▶ [Pointing records for text and elements]
◆ ◆ ◆ ◆ ◆ ◆ ◆
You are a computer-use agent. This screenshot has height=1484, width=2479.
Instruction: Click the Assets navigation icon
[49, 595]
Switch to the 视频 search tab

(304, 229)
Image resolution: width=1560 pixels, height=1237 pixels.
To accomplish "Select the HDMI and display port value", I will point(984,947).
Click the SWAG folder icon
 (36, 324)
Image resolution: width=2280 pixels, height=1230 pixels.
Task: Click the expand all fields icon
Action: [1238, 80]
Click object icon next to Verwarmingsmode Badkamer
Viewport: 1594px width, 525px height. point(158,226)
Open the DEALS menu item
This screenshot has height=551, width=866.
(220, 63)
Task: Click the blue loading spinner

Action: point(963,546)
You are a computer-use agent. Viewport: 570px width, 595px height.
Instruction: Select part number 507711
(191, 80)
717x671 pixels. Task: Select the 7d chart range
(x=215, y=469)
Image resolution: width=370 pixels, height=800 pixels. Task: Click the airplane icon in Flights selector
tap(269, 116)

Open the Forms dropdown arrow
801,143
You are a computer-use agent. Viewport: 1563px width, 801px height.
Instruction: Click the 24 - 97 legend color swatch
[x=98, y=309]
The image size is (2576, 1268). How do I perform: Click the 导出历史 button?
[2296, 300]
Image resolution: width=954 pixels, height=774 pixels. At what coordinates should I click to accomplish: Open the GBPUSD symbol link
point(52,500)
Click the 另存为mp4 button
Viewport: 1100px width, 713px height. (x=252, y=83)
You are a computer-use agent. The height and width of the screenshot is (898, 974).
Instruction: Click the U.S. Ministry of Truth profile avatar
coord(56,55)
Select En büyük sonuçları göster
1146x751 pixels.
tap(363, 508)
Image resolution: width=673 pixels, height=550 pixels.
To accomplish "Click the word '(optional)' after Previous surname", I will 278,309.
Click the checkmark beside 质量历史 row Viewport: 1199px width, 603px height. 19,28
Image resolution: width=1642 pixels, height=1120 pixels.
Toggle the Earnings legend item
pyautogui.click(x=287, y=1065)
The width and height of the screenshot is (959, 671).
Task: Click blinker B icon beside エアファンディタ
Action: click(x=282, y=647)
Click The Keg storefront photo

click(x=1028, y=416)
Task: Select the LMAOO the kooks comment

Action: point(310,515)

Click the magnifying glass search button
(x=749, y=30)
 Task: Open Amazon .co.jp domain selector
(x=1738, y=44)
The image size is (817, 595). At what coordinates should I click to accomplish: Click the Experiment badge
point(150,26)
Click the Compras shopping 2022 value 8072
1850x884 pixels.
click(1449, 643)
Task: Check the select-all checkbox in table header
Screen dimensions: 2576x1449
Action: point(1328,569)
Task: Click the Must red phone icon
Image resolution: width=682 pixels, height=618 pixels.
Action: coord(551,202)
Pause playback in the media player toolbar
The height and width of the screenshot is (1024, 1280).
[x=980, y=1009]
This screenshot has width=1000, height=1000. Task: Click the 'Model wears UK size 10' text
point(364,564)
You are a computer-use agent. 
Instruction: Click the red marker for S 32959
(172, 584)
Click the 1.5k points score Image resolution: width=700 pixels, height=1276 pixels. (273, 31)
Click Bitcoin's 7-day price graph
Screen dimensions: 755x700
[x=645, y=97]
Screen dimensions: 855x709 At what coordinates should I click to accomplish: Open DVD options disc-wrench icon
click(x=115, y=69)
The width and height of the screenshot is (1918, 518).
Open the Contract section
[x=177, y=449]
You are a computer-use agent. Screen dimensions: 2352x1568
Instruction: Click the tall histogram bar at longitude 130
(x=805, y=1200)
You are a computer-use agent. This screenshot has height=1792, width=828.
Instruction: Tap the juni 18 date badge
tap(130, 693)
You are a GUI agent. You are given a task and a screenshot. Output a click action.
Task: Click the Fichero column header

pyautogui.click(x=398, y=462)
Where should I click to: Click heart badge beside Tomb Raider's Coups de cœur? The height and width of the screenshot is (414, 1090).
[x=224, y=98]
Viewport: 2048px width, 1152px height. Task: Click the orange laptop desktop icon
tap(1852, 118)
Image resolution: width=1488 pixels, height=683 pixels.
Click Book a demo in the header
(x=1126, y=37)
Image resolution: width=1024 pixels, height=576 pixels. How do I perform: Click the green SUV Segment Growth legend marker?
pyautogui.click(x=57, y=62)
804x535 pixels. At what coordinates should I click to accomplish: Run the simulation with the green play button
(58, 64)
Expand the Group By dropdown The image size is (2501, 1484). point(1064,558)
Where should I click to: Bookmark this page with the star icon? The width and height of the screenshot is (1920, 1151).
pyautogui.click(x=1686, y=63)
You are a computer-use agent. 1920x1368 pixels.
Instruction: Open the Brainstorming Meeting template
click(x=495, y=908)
◆ ◆ ◆ ◆ ◆ ◆ ◆
▶ [Stated task]
Copy out the lines between the one holding "Pause playback in the media player toolbar" and the one holding "tap(130, 693)", inclusive, exactly as they appear.

▶ [Task output]
Pause playback in the media player toolbar
The height and width of the screenshot is (1024, 1280).
[x=980, y=1009]
This screenshot has width=1000, height=1000. Task: Click the 'Model wears UK size 10' text
point(364,564)
You are a computer-use agent. 
Instruction: Click the red marker for S 32959
(172, 584)
Click the 1.5k points score Image resolution: width=700 pixels, height=1276 pixels. (273, 31)
Click Bitcoin's 7-day price graph
Screen dimensions: 755x700
[x=645, y=97]
Screen dimensions: 855x709 At what coordinates should I click to accomplish: Open DVD options disc-wrench icon
click(x=115, y=69)
The width and height of the screenshot is (1918, 518).
Open the Contract section
[x=177, y=449]
You are a computer-use agent. Screen dimensions: 2352x1568
Instruction: Click the tall histogram bar at longitude 130
(x=805, y=1200)
You are a computer-use agent. This screenshot has height=1792, width=828.
Instruction: Tap the juni 18 date badge
tap(130, 693)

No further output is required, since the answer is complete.